[Rows of pointing records]
•••

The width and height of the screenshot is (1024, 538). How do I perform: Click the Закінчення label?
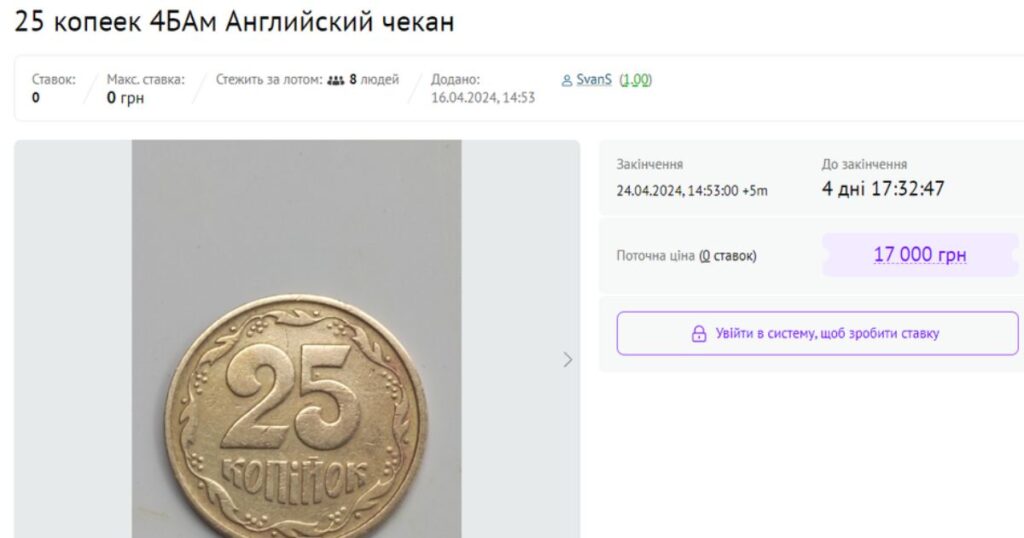click(x=650, y=165)
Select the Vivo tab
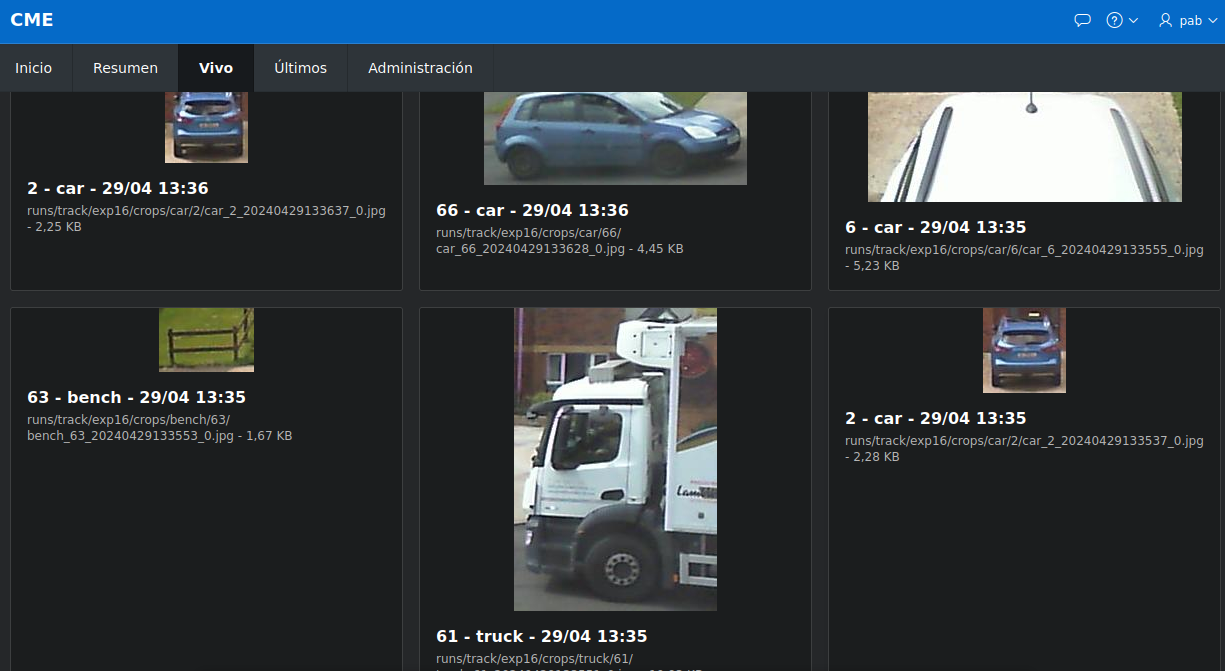 pyautogui.click(x=216, y=68)
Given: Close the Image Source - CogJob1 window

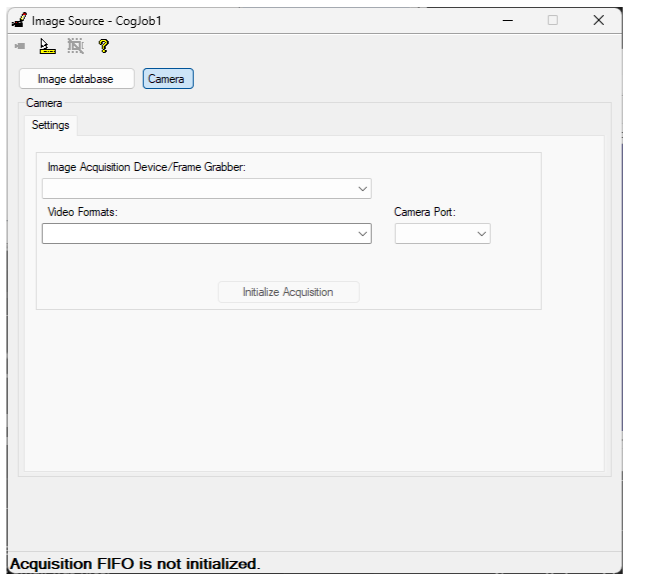Looking at the screenshot, I should pyautogui.click(x=598, y=20).
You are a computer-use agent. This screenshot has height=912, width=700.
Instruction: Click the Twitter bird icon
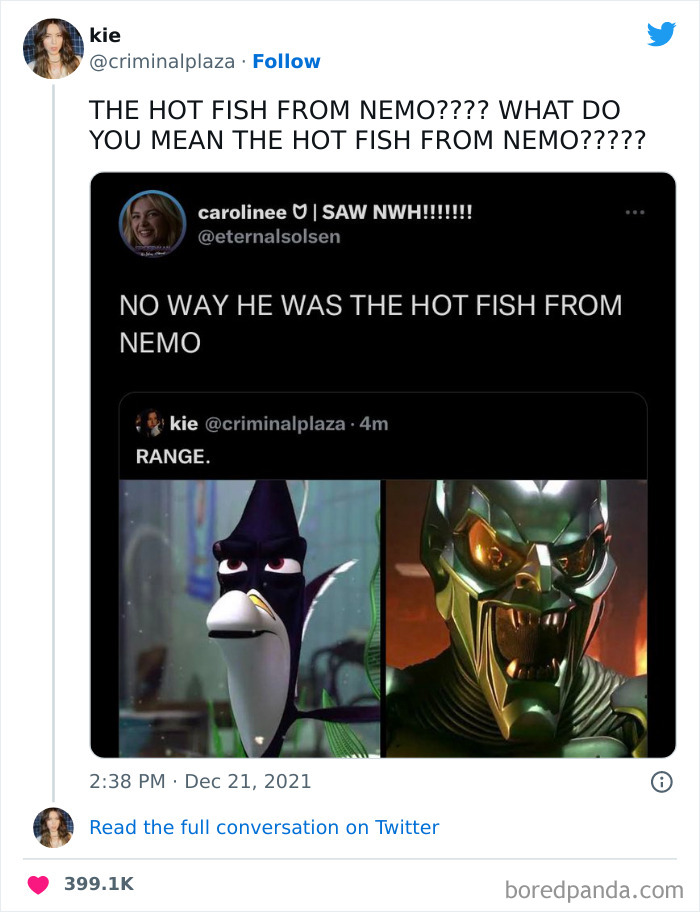[662, 34]
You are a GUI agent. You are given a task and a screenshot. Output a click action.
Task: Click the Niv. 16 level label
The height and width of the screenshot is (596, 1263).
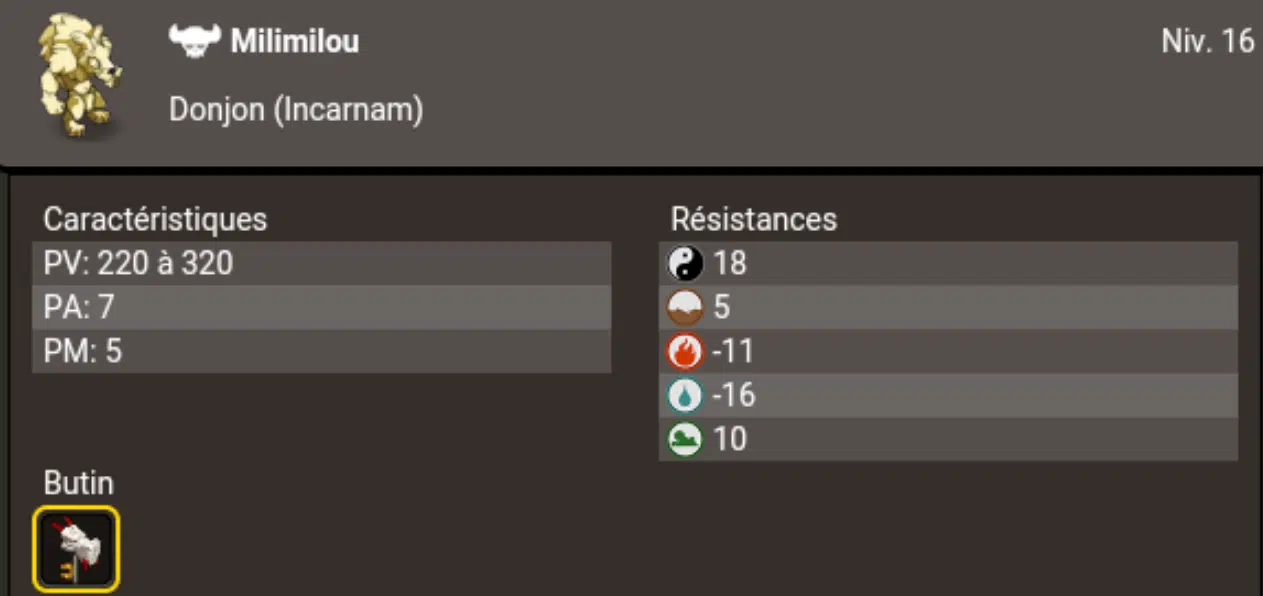coord(1207,42)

•••

DIRECTION: Reproduce the listing starting at the line that contains "You are a GUI" and continuing through its end, including the requests, but adjust every click coordinate in the answers by -89. Leave the pictures out.

SOLUTION:
You are a GUI agent. You are given a task and a screenshot. Output a click action.
Task: Click the Niv. 16 level label
The height and width of the screenshot is (596, 1263).
coord(1118,-47)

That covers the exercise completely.